Page excerpt:
———

Aurora-worlds_1427194i

Before light there was Light –
invisible, previsible.
Moses asked to see the Light
but how could he see with eyes?
Light beyond light,
Light beyond eyes.

Light’s mercy was to create shadow
so that we might see light –
a pale, obscure, wavering reflection.

Light’s mercy was to create eyes
so that we might see yellow, red and blue.
Light’s mercy was to create green
so that we might see Beauty.

Hashim Cabrera advances Sufi metaphysics of light and colour in his book ‘Ishraq’, available for free download in Spanish via Webislam, the leading Spanish language Islamic websiteI was fortunate to meet Hashim last week near Cordoba, and the following summary is based on the explanation I received from him. My poem above is inspired by Hashim’s metaphysics.

One of the 99 names of Allah is ‘Nur’ meaning Light. The absolute or pure Light which is Allah cannot be perceived directly by created beings. Moses asked if he could see Allah, but Allah did not show himself directly to Moses, instead he appeared to him via the burning bush. The flames of the burning bush were yellow, which is the first colour in which light appears to created beings, like the rays of the sun. In order to be perceived Allah created the universe, where light can appear against the darkness.

———

Stated problem 1:
Answer these questions about the piece on the Sufi metaphysics of light:
(a) In the poem, why did Light's mercy create green?
(b) What is the title of Hashim Cabrera's book?
(c) What is the first color in which light appears to created beings?
The poem and commentary above have no connection to the records that come after them.

———

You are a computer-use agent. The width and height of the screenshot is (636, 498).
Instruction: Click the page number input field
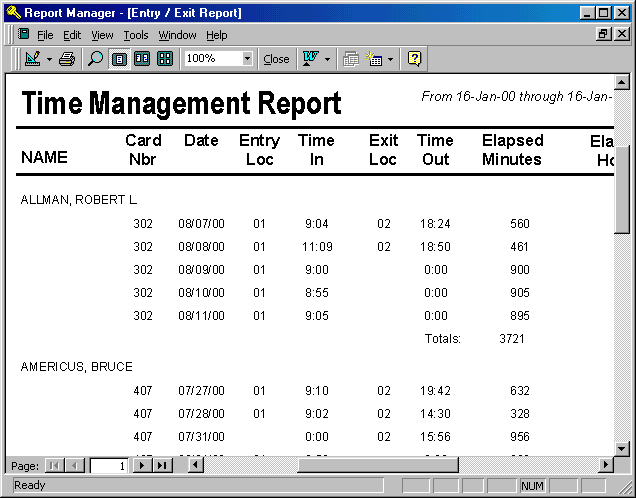109,465
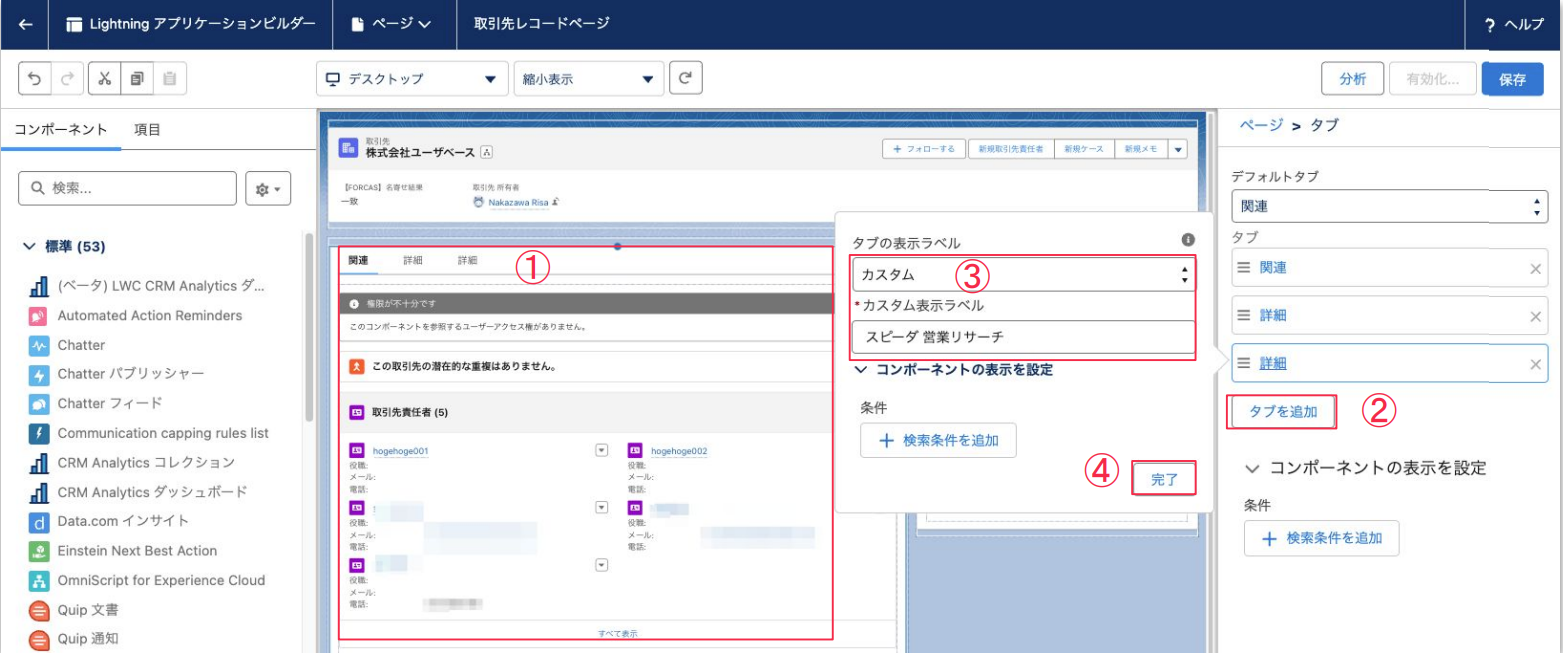Click the 完了 button in popup
This screenshot has width=1563, height=653.
click(1164, 480)
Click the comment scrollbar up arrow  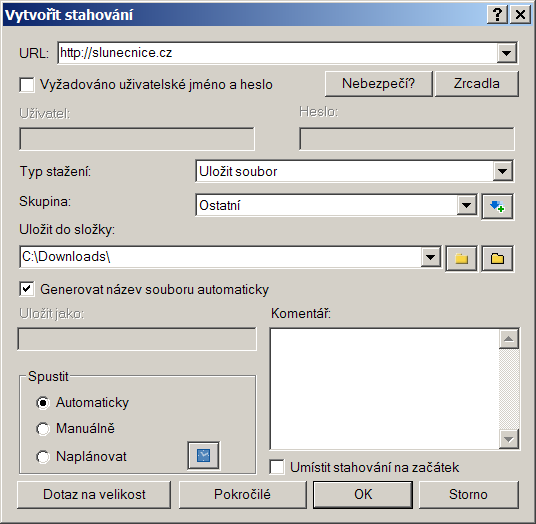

———

Stated problem 2: List every line of the records that contains the string "height". The match is case-sensitive.

Task answer 1:
(a) So that we might see Beauty.
(b) 'Ishraq'.
(c) Yellow.

Task answer 2:
You are a computer-use agent. The width and height of the screenshot is (636, 498).
This screenshot has width=1563, height=653.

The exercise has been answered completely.